As digital trends come and go, marketers need to make smart decisions about what strategies generate successful outcomes and deliver on revenue. Paid media consultant Susan Wenograd shares her insights on leveraging Facebook Messenger and chatbots to help convert customers and circumvent the email “blackhole”, as well as her productivity tips and more in this month’s spotlight interview.
How would you describe your company in less than 150 words?
I am laser-focused on holistic paid media strategy to help clients get more leads and more sales. I work with clients on the user journey, the assets they have, and how to make those two things work together best so their media money produces results. I’m an even mix of right-brain and left-brain, helping clients tweak all the levers they have to smoothly produce the best outcomes possible with their media budgets.
What is one strategy that has helped you grow your business?
When I first started in digital marketing, I had no agenda. I didn’t have a company, and it wasn’t a thought in my mind yet. I really just wanted to learn, soak up everything I could, and share whatever I learned. I think it accomplished two things: 1. I wasn’t distracted to trying to grow a business while learning the “how” of paid media. 2. I wasn’t buddying up to people to get business. I genuinely wanted to learn from their experience and wisdom. I have always done my best to give that back to others seeking to learn by openly sharing my strategies and outcomes. I don’t believe that we all need to fight over the clients out there – there are more than enough who need help. It’s more important to me to empower folks to give great service and results than it is to hoard all that information and try and service the world on my own.
That ecosystem of getting knowledge and sharing it back has built me to where I am.
What does your typical day look like and how do you make it productive?
Oh man. I always have more things I want to do than I can get to! It’s usually an even balance of client work and then either planning out content, or executing on a current plan. I try and fit my client and prospect phone calls into a few specific days every week so I can have longer, uninterrupted blocks of time. I long-ago learned that I am a morning person, and am SO happy when I can get deeply “in the zone” for a few hours to do work with no interruptions. So, I try and plan out my weeks to follow that natural tendency.
Besides acquiring new customers, what is the biggest challenge in growing your business?

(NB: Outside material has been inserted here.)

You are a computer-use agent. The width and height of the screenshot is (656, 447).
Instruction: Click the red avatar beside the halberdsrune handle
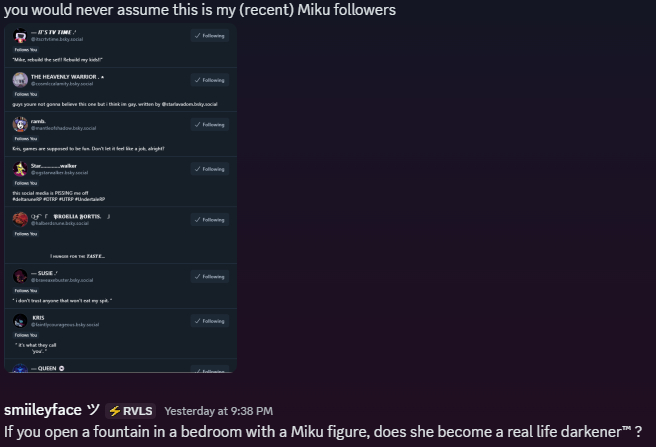(x=20, y=219)
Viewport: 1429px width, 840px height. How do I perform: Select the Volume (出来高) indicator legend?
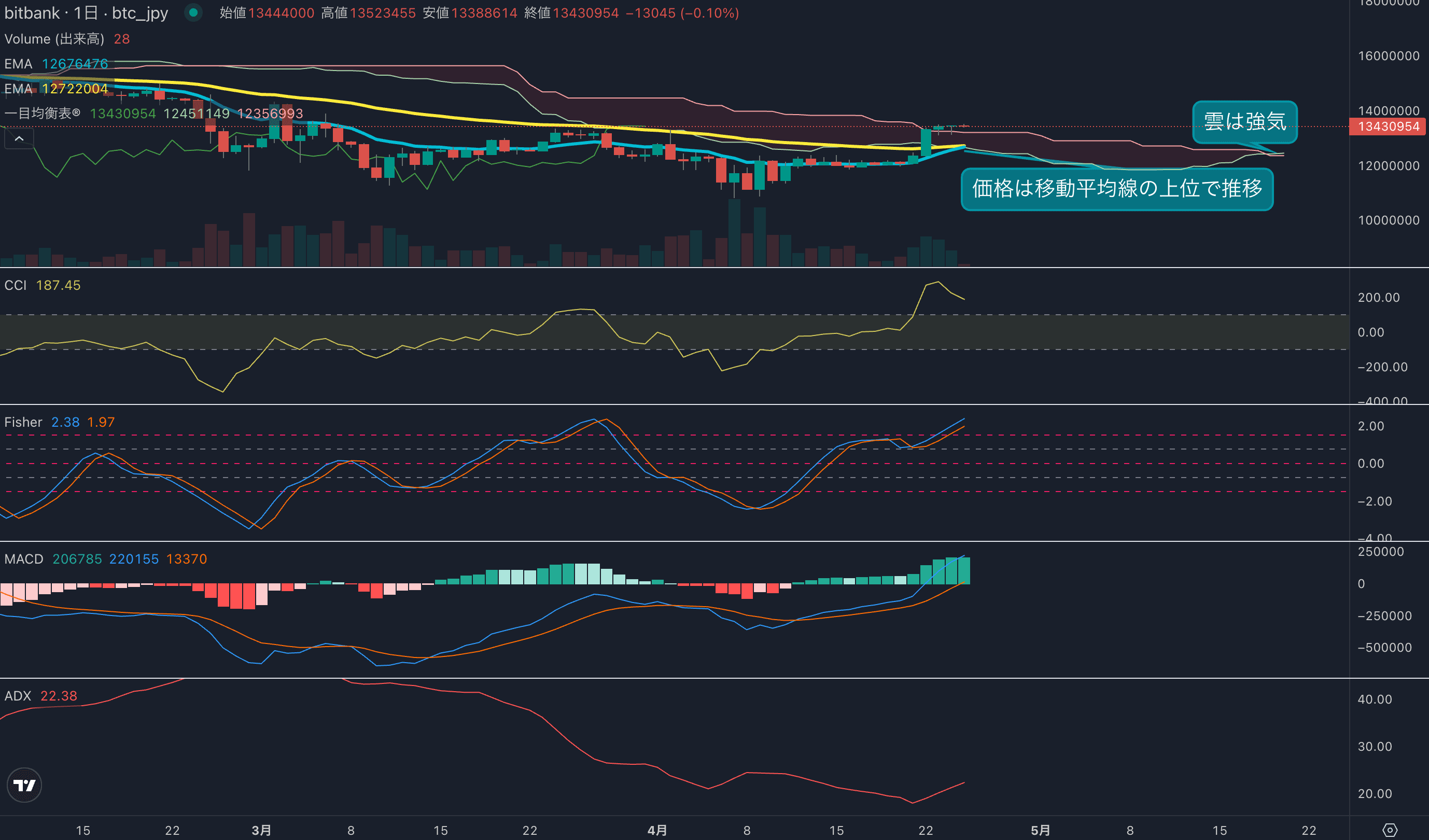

Transferring my knowledge into a repeatable process. I definitely want to grow and scale larger at some point, and that can’t happen if everything is just in my head. It’s a hard habit to break, though! When you’ve done certain things for so long, it’s funny how hard it is to describe or write down. It’s like writing down instructions for how to breathe.
What do you think is the most interesting trend in digital advertising now?
I’d say the most interesting trend piece would be the rise in personalized communication via FB Messenger for ads.
Facebook had released the option to have ads drive to Messenger as the user destination, which I thought was an interesting move, though not a surprising one. So far, I’ve found it works really well for products where there’s a learning curve that can prevent a sign up or purchase.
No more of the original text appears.